- [SOURCE EXTRACT]
· · · · ·

Joe Biden’s role in pressuring then-Ukrainian President Petro Poroshenko in December 2015 to fire Shokin has been a searing controversy since April 2019, when the lead author on this story, as a columnist for The Hill, unearthed a 2018 videotape of the former vice president bragging about his role to a foreign policy think tank.
At the time Shokin was investigating Burisma for corruption, the company was paying Hunter Biden and Archer, $83,333 a month as board members.
“I said, ‘You’re not getting the billion.’ I’m going to be leaving here in, I think it was about six hours. I looked at them and said: ‘I’m leaving in six hours. If the prosecutor is not fired, you’re not getting the money,’” Biden recounted in the speech to the Council on Foreign Relations. “Well, son of a bitch, he got fired. And they put in place someone who was solid at the time.”
The disclosure prompted then-President Donald Trump to ask Ukraine’s new president, Volodymyr Zelensky, to investigate.
Democrats howled and eventually impeached Trump in late 2019. The Senate acquitted the former president. Today, the original column that prompted the controversy is preserved in the official records of Congress.
Evidence would show during impeachment and afterward that Biden’s conversation with Poroshenko occurred during a trip to Kyiv in December 2015. Under withering pressure from U.S. and Western officials, the Ukrainian president eventually buckled and persuaded Shokin to resign a few months later in March 2016. Poroshenko would tell Biden there was no evidence Shokin had done anything wrong but he forced the resignation anyway to appease the president.
“Despite of the fact that we didn’t have any corruption charges, we don’t have any information about him doing something wrong, I especially asked him … No, it was the day before yesterday. I especially asked him to resign,” Poroshenko told Biden in an audio tape call from March 2016 that was eventually released by a Ukrainian lawmaker in 2020.
The narrative from Biden’s defenders and government officials who testified at Trump’s first impeachment was that Biden’s action in withholding the U.S. loan guarantees had nothing to do with his son’s role at Burisma and that officials across the West and inside the U.S. government were clamoring to fire Shokin because he was deemed corrupt.

· · · · ·

- [DATA EXCERPT]
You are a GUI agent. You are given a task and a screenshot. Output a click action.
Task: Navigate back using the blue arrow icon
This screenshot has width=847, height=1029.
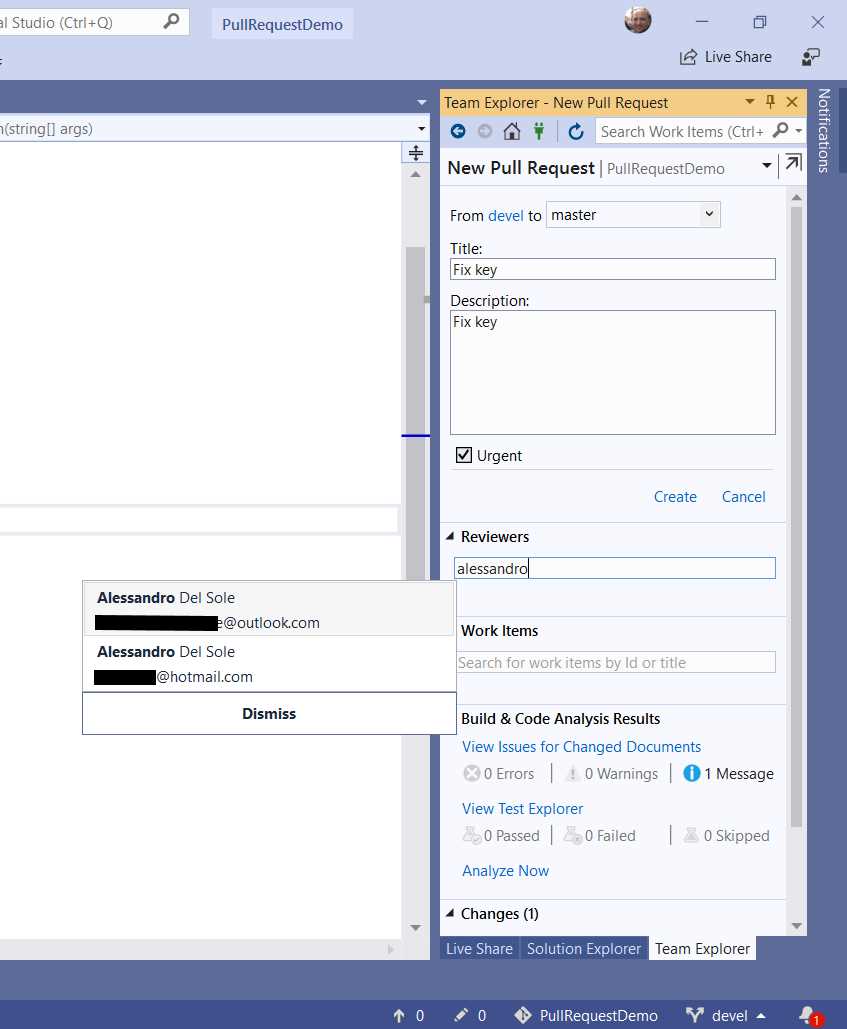[x=457, y=131]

· · · · ·

- [TASK DETAILS]
Continue the article above about Joe Biden's role in the firing of Ukrainian prosecutor Shokin, picking up after its final sentence.

- [THE OUTPUT]
Kent, for instance, answered “he did” when he was asked during his impeachment testimony whether Biden acted consistent with U.S. policy when he used the loan guarantee as leverage to force Shokin’s firing.
“I did nothing wrong,” Biden said during 2019 CNN-New York Times debate. “I carried out the policy of the United States government in rooting out corruption in Ukraine. And that’s what we should be focusing on.”
Multiple lawyers who worked on Trump’s impeachment defense as well as some of the GOP House impeachment members told Just the News they did not recall ever seeing the documents unearthed by Just the News and said they would have made a significant difference to the impeachment case.
“This new evidence being uncovered and reported by Just The News is incredibly significant,” said former New York Republican Rep. Lee Zeldin. “It directly undercuts multiple false narratives that were being pushed by Congressional Democrats, some of their key impeachment witnesses, and Democrat allies in the media.”
Jay Sekulow, a lawyer who helped lead Trump’s legal team during the impeachment, said he did not believe the defense had access to such memos.
“The fact of the matter is none of these documents were handed over to us,” he said. “Our legal team never received documents from the House impeachment. So of course, they’re not obligated to in the sense of like in a courtroom. But when you have exculpatory documents, you would think that under just a good faith standards of the House of Representatives would have said, ‘You know, here’s what we’ve got.'”
Sekulow continued: “But of course, they weren’t going to do that. Because as soon as they did that, everyone knew their narrative was false.”
Some, but not all, of the memos were turned over in late 2020 to the Senate Homeland Security Committee during its probe of the Biden family finances, but they arrived too late to impact most of the interview the panel did or to make it into the panel’s final report, Wisconsin GOP Sen. Ron Johnson’s office said.
In 2020, current Undersecretary of State Victoria Nuland, then State’s top expert on Ukraine, gave Johnson’s investigators a more specific timetable on when her department determined Shokin had to go, saying the concerns dated to summer of 2015 and involved the failure of Shokin’s office to prosecute former members of ousted Ukrainian president Viktor Yanukovych.
“The initial expectation, when we began talking about the third loan guarantee, which I believe was in the summer of 2015, was that Prosecutor General Shokin make more progress than we had seen to clean up corruption inside the Prosecutor General’s Office itself – I’ll now refer to that as the PGO – and that he make more progress in mounting big corruption cases, including against Yanukovych cronies, that he make more progress in investigating the hundred dead on the Maidan by snipers during 2013-2014,” she told Senate investigators in the deposition.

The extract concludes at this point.